*Available data*:

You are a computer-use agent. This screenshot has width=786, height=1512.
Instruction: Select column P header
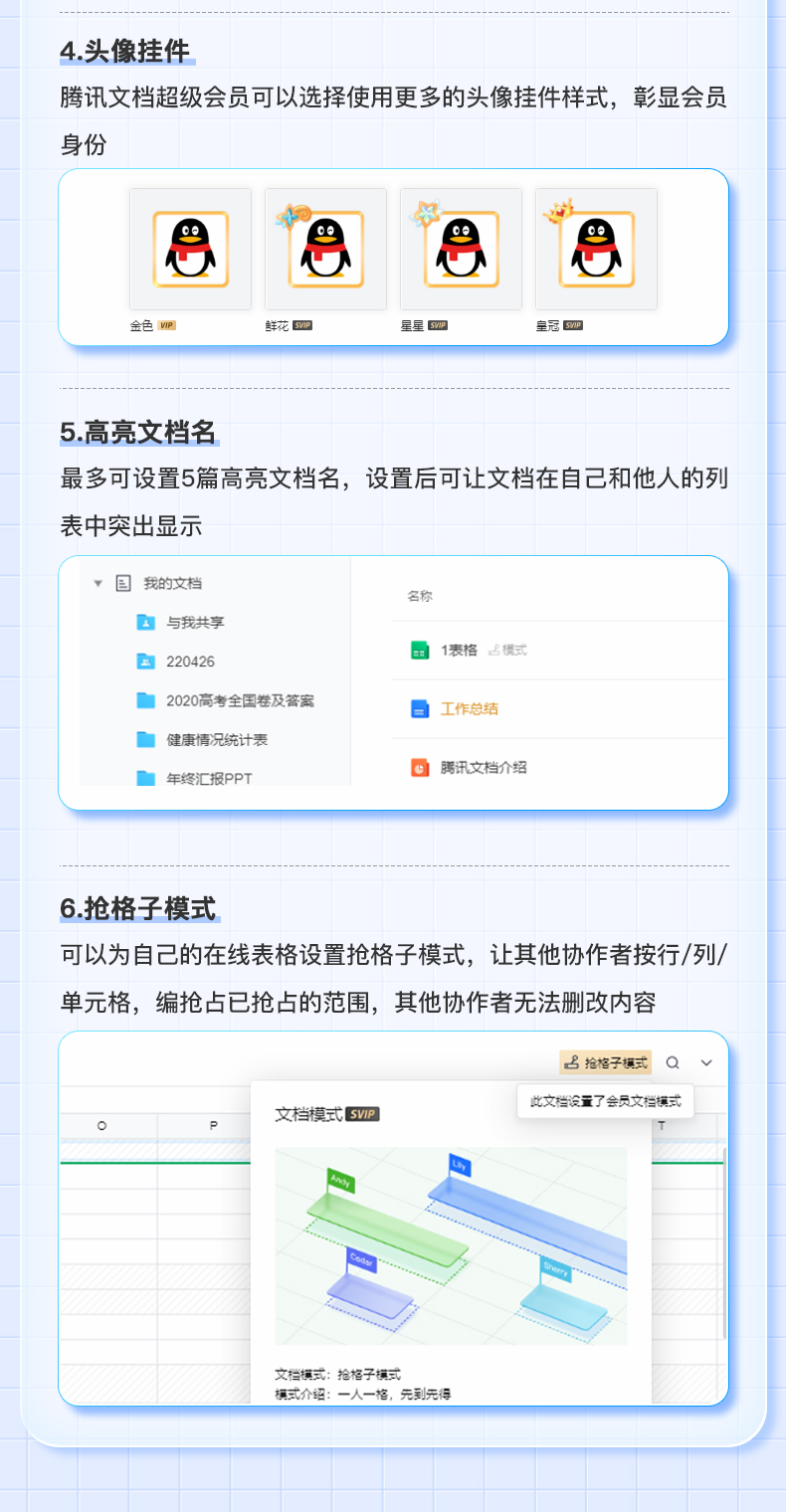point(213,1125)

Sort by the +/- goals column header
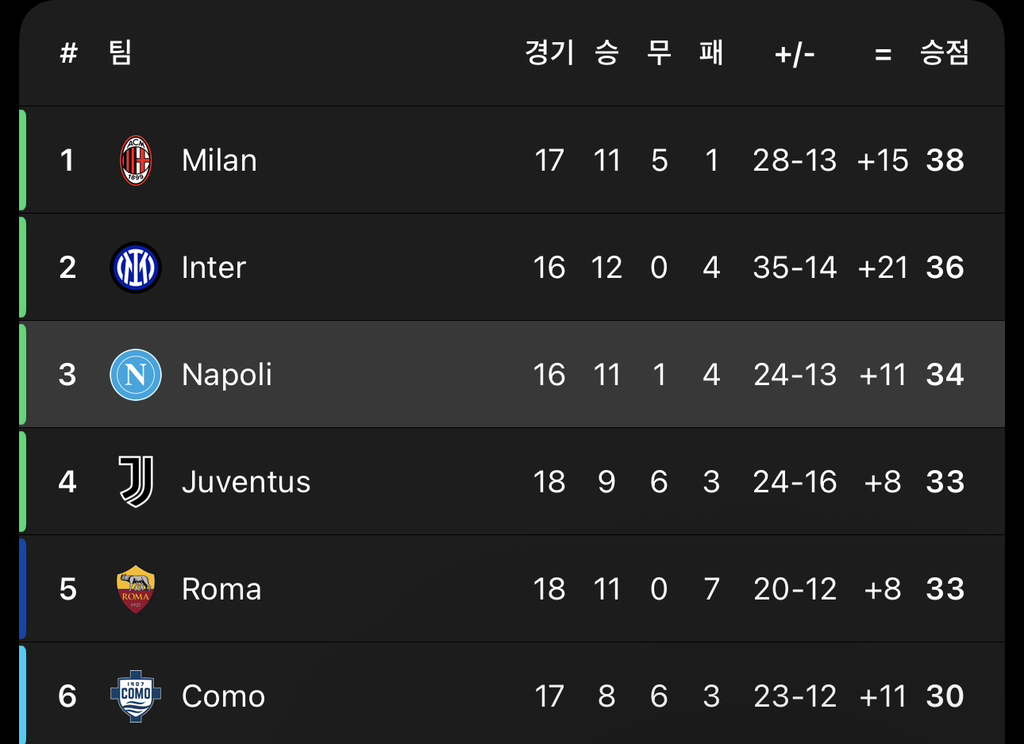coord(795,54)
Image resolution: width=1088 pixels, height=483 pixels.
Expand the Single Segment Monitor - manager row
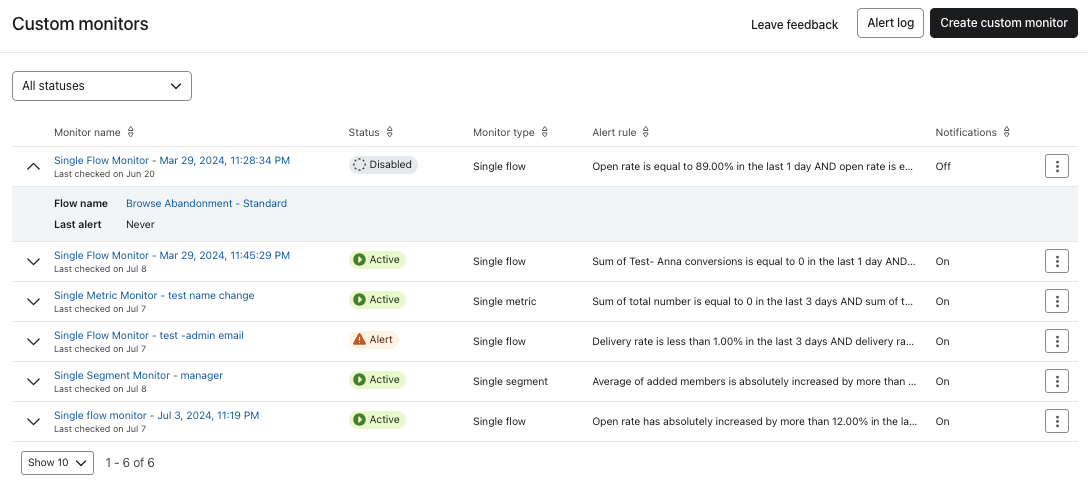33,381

*Your assignment*:
Begin at the line containing "Image resolution: width=1088" and write out every line to the end of the data exactly. Skip the pictures.

*The completed task*:
Image resolution: width=1088 pixels, height=483 pixels.
Expand the Single Segment Monitor - manager row
33,381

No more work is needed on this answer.